Читаем The First Heretic полностью

Dagotal weaved between his brothers’ bikes, effortlessly outpacing them. His jetbike hovered two metres above the road, bucking forward with engine wails and bursts of acceleration at the merest pressure from his hands on the throttle. The jetbike ran cleaner than its grounded cousins, its power generator venting much less exhaust than the wheeled bikes in Dagotal’s squad.

The Word Bearer leaned to his right, sliding around another of the glass city’s insane spiralling corners. He slowed – if only a little – allowing his brothers to keep pace. From between two spires ahead, another immense artificial came forward on six legs, lightning ringing its faceless black skull in a radiant halo.

‘Another artificial,’ Dagotal voxed. He used the name already being cried out by Word Bearer squad leaders over the vox. ‘It’s another one of the Obsidians.’

‘We’re being boxed in,’ said Korus, drawing alongside. ‘Do we engage?’

‘For what? To waste shells?’ Dagotal accelerated, feeling the drag in his arms as the jetbike’s thrumming engine wailed louder. ‘Follow me.’

He veered left, taking another corner into a secondary street.

‘We can’t keep running,’ Korus growled. ‘Our fuel’s going to give out if we keep this up.’

Dagotal heard the whine of thirsty engines as his men took the corner behind him. Korus was right – their bikes’ growls were getting dry, and the squad had been playing a game of cat and mouse through these streets for hours now, scouting ahead of the Serrated Sun’s main forces.

‘We’re not running,’ he replied.

A shadow darkened the street, eclipsing the sun and filling the air with the grind of powerful engines. The sleek craft hovering overhead bore the bionic skull symbol of the Martian priesthood on its wings.

Dagotal smiled behind his faceplate. ‘We’re looking for somewhere Carthage can land.’

From beneath a red hood, three green eye lenses peered out at the burning city. This triad of visual receptors continually turned and refocused, each lens tuning to degrees of acuity that went far beyond the capacity of human sight.

‘Processing,’ the owner of the three eyes said. And then, after a pause of several seconds, during which the lenses continued to tune and retune, he added ‘Acknowledged’ in the same tone.

Dagotal’s outriders were using this chance to refuel, each Astartes filling their bike’s tanks with canisters of promethium taken from the Mechanicum lander’s hold.

Dagotal remained on his jetbike, the humming gravity suspensors pulsing quieter now they weren’t suffering strain.

‘Two Obsidians,’ he said to the three-eyed man, ‘coming this way.’ The vox was on fire with squads falling back, summoning help from the Carthage Cohort, requesting armour battalions... ‘The artificials are brutal, Xi-Nu.’

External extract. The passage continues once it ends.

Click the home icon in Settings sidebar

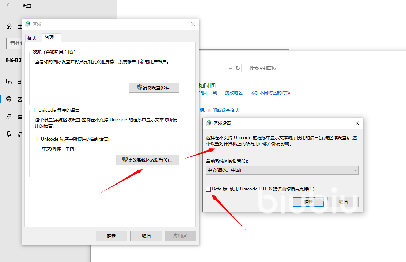(9, 26)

‘I am cognizant of the details, Sergeant Dagotal.’

Xi-Nu 73 was a stick-thin being, human only in the loosest sense. His red robe flapped in the heated wind, revealing an augmented body of lustreless iron bound together by industrial cabling. His arms, which he now raised in order to lower his hood, were a skeleton’s limbs constructed from contoured armour plating, ending in bronze hands with too many fingers. His face, such as it was, appeared from the lowered hood as a mess of thin wires and a noisy respiration mask, with no other discernible features beyond the green eye lenses that formed a triangle’s cardinal points.

Xi-Nu 73 had been human once – almost a century ago in the short, fragile two decades after his birth. Like all of the Mechanicum of Mars, he’d had to endure those early years living in a shell of warm meat and wet blood, until he gained the skill to purify himself.

He’d improved himself a great deal since then.

The tech-priest stood by the Mechanicum lander’s cargo ramp, overseeing the ungainly march of several towering figures. Each one was clad in dense armour plating painted in chipped coats of crimson. They stood almost five metres tall, their mechanical joints not even attempting to mimic human motion. The first two down the clanging ramp were gangly Crusaders, their long bladed arms swinging as their shoulders rocked side to side in awkward motion. Circuitry, thick and crude, was etched along the arm-swords’ edges, linking the blades to power generators in the robots’ bodies.

Sanguine said the first, vocalising in tinny machine tones, –standing ready–.

Alizarin the second intoned, –standing ready.

The third figure to stomp down the ramp was twice the width of the first two, bulky where the Crusaders were gangly, great fists of riveted metal fused to form siege hammers. Even more than its kin, it reeked of greased machine parts and the earthy scent of lubricating oils. The Cataphract-class machine was hunched, made dense by sloping armour, and moved with even less claim to grace than the others.

Vermillion– it droned as it clanked in line with the Crusaders, –standing ready.